Par rapport à « L'École des sorciers », on remarque que le réalisateur a eu plus de temps pour les effets spéciaux. Les graphismes sont nettement meilleurs que dans la première partie. En ce qui concerne les décors et les accessoires, la franchise n'a jamais eu de problèmes à cet égard (surtout pour les quatre premiers films). Pour les scènes avec la voiture « Ford Anglia », plus d'une dizaine de modèles différents ont été préparés. Sciés pour les prises de vue de l'intérieur, démontés pour les scènes de vol et cassés, résultat de la collision avec le Saule Cogneur. De tels faits ne témoignent-ils pas de l'amour des créateurs pour le film ? D'ailleurs, les sons de l'arbre furieux ont également été enregistrés par un humain et traités sur ordinateur.
Dans la deuxième partie, Tom Jedusor apparaît pour la première fois, interprété par Christian Coulson. Il est amusant de noter que le jeune Eddie Redmayne avait auditionné pour ce rôle, mais la préférence a été donnée à un acteur plus âgé. Et pourtant, 14 ans plus tard, Redmayne rejoindra le casting de l'univers cinématographique dans le spin-off « Les Animaux fantastiques ».

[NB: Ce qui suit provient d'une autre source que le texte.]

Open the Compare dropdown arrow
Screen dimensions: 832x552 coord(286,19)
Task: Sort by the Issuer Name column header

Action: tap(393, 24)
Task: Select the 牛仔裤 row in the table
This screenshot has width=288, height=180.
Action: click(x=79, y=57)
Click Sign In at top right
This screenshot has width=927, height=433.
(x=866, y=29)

« Harry Potter et la Chambre des Secrets » est une véritable suite dans le sens où la continuité se ressent dans tout : le style, l'atmosphère et même la musique. On voit que la même équipe que l'année précédente a travaillé sur le film. Dans le film suivant sur le Garçon qui a survécu, l'histoire connaîtra un nouveau tournant et un changement de style, ce qui est difficile à ne pas remarquer.

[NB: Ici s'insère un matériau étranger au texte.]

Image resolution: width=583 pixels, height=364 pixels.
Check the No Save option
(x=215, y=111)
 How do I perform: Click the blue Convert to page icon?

À propos de la musique. La bande originale est très similaire aux motifs que Williams a écrits tout au long de 2002, et dans la scène de la poursuite du Cognard après Potter, on entend une musique presque identique à celle de la scène de la poursuite d'Obi-Wan Kenobi et d'Anakin Skywalker après un criminel sur Coruscant dans le deuxième épisode de « Star Wars ». On ne comprend toujours pas comment cela s'est produit. Soit l'assistant du compositeur a par erreur envoyé le même enregistrement à deux studios, soit le compositeur était simplement très chargé et a écrit des motifs si similaires sans remarquer l'identité, soit c'est un clin d'œil musical intentionnel. Malheureusement, pour nous, ce fait restera un mystère.

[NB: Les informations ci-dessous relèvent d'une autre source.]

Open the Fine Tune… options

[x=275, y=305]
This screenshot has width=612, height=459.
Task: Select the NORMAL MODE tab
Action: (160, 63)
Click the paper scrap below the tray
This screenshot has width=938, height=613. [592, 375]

À la fin du travail sur « La Chambre des Secrets », Chris Columbus quitte le poste de réalisateur des films Harry Potter, expliquant son départ par le fait qu'il n'avait presque pas vu sa famille pendant 3 ans. Cependant, des rumeurs circulaient selon lesquelles Columbus aurait de toute façon été remplacé après ce film. Quoi qu'il en soit, la nouvelle a été triste pour les jeunes acteurs, car les enfants espéraient que tout le chemin des sept (à l'époque, aucune division en parties n'était prévue) serait parcouru ensemble. Un nouveau réalisateur est toujours un stress, surtout pour des acteurs aussi jeunes, pour qui le plateau de tournage était presque devenu un nouveau foyer, car la production des films prenait la part du lion de leur temps. Même les leçons devaient être faites pendant le tournage et entre les prises. Mais avec un ancien ou un nouveau réalisateur, après « La Chambre des Secrets », la franchise attendait une nouvelle étape...
P.S. Si quelqu'un ne le savait pas, le film « Harry Potter et la Chambre des Secrets » a une scène après le générique. Nous devons vous en informer.